Chief Judge Jane Magnus-Stinson in the Southern District of Indiana granted summary judgment to a class of Indiana prisoners who sued the DOC over its policies regarding treatment of inmates infected with the hepatitis C virus. The suit alleges DOC is more concerned about saving money than providing potentially life-saving treatment.
“The Court concludes that the undisputed evidence in this case establishes that Plaintiffs’ need for medical treatment is toward the high end of the range (of medical need), and Defendants’ deliberate refusal to provide that treatment constitutes a violation of the Eighth Amendment,” Magnus-Stinson wrote in the conclusion of a 44-page order.

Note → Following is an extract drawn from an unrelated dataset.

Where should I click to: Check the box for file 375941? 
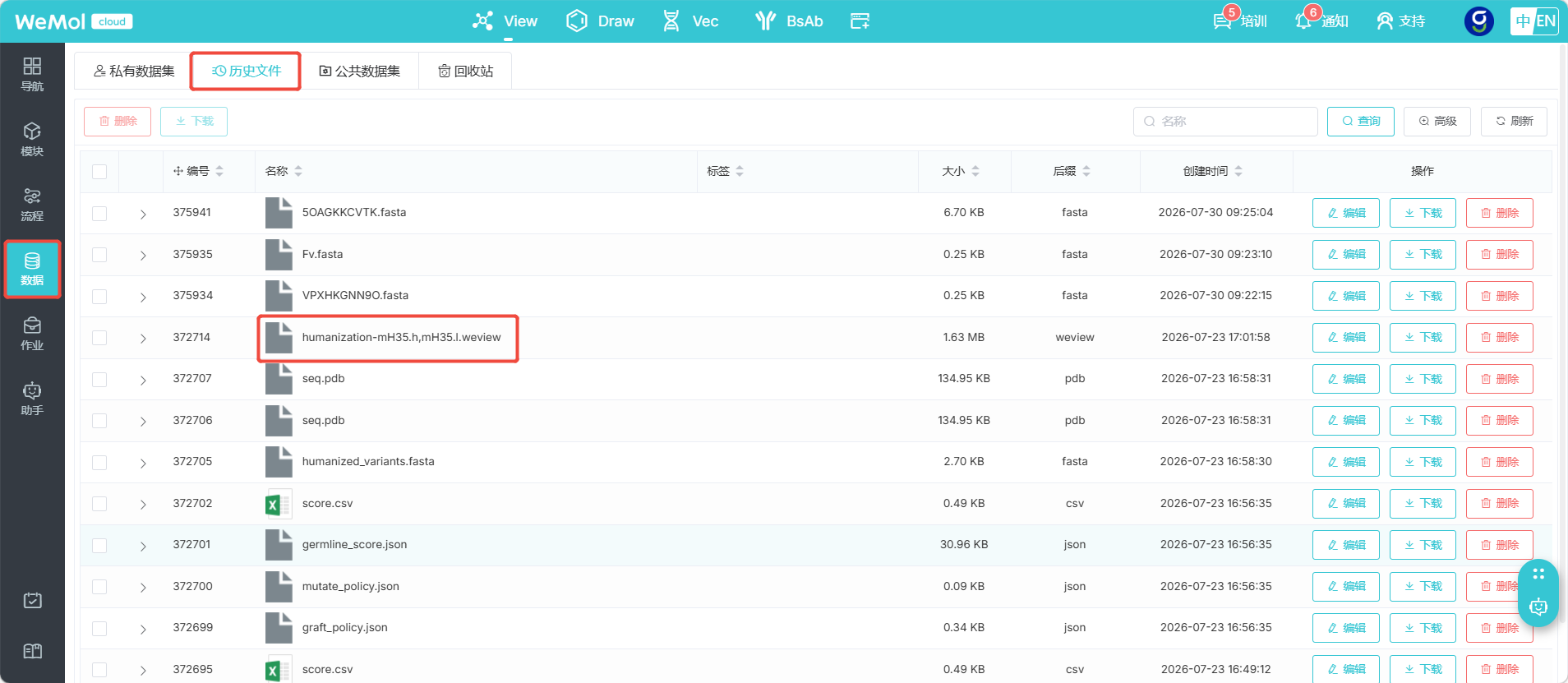pyautogui.click(x=99, y=213)
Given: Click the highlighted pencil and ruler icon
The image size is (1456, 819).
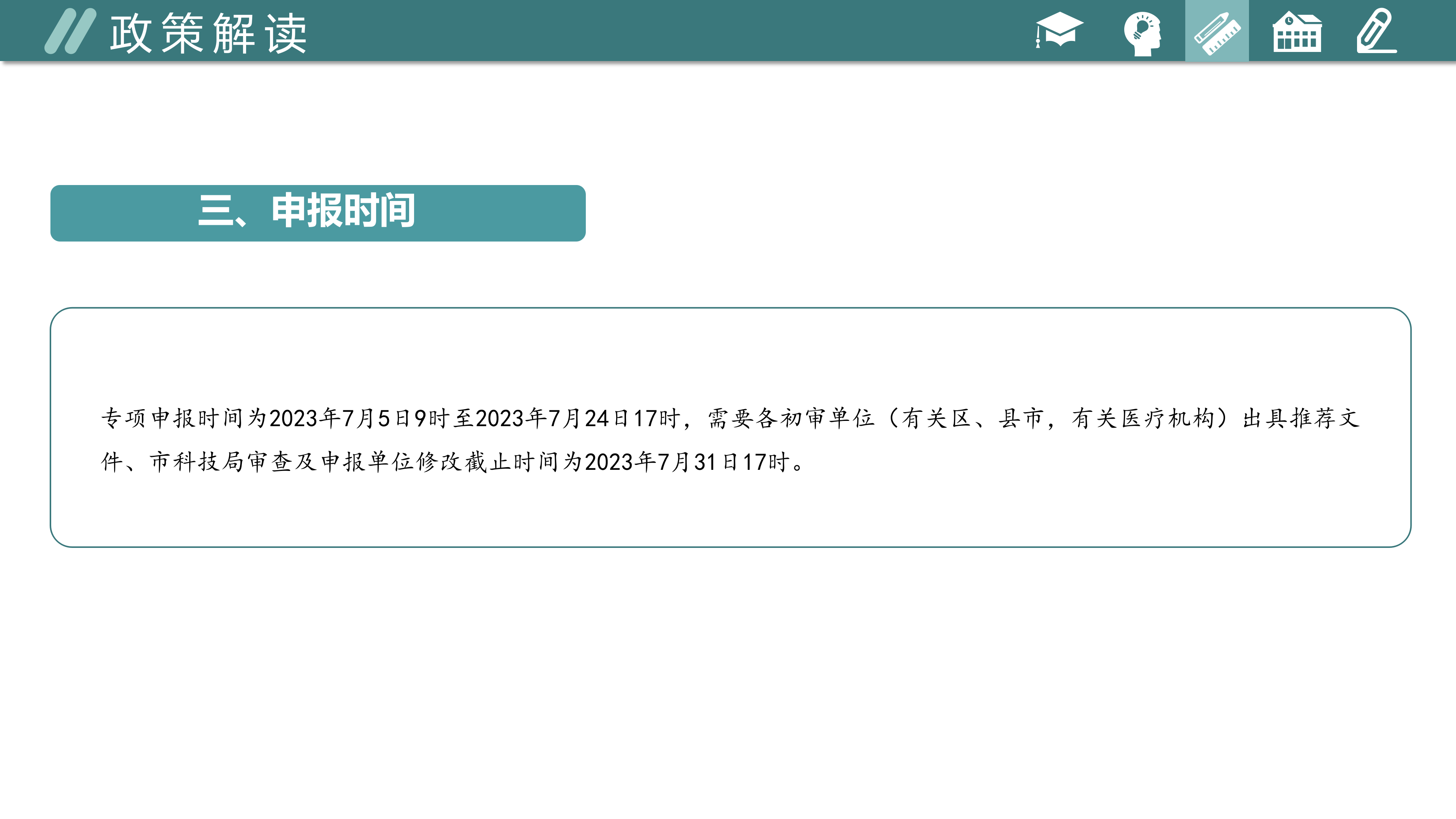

Magnus-Stinson ordered the parties to develop a schedule for the remedy phase of the case. A DOC spokesman said the department was reviewing the order and had no immediate comment.
Indianapolis attorney Mark W. Sniderman and Indiana University Robert H. McKinney School of Law professor Robert A. Katz represent the DOC plaintiffs. “We are reviewing the court’s order carefully. Our clients hope to have access to this life-saving treatment soon,” they said in a statement.
The ruling could explode the amount Indiana spends to treat thousands of inmates with HCV, but the treatment also could cure the disease for those behind bars.
The DOC says in court records it wants to limit medication costs to treat HCV to $1.5 million per year. However, the cost of recommended treatment with revolutionary direct-acting antiviral medication is $25,000 per inmate, according to the order. With 3,476 inmates HCV-positive and subject to the order, the cost of treatment equates to $86.9 million.
However, Magnus-Stinson wrote, unless treatment with DAAs is contraindicated, there is no rational justification for not treating inmates with HCV with the medications, which can cure the disease in a few weeks.
Magnus-Stinson’s order also modified the class in this case to include “all current and future prisoners in IDOC custody who have been diagnosed, or will be diagnosed, with chronic HCV, and for whom treatment with DAA medication is not medically contraindicated
The case is Michael Ray Stafford, et al. v. Robert E. Carter, Jr., et al., 1:17-cv-00289.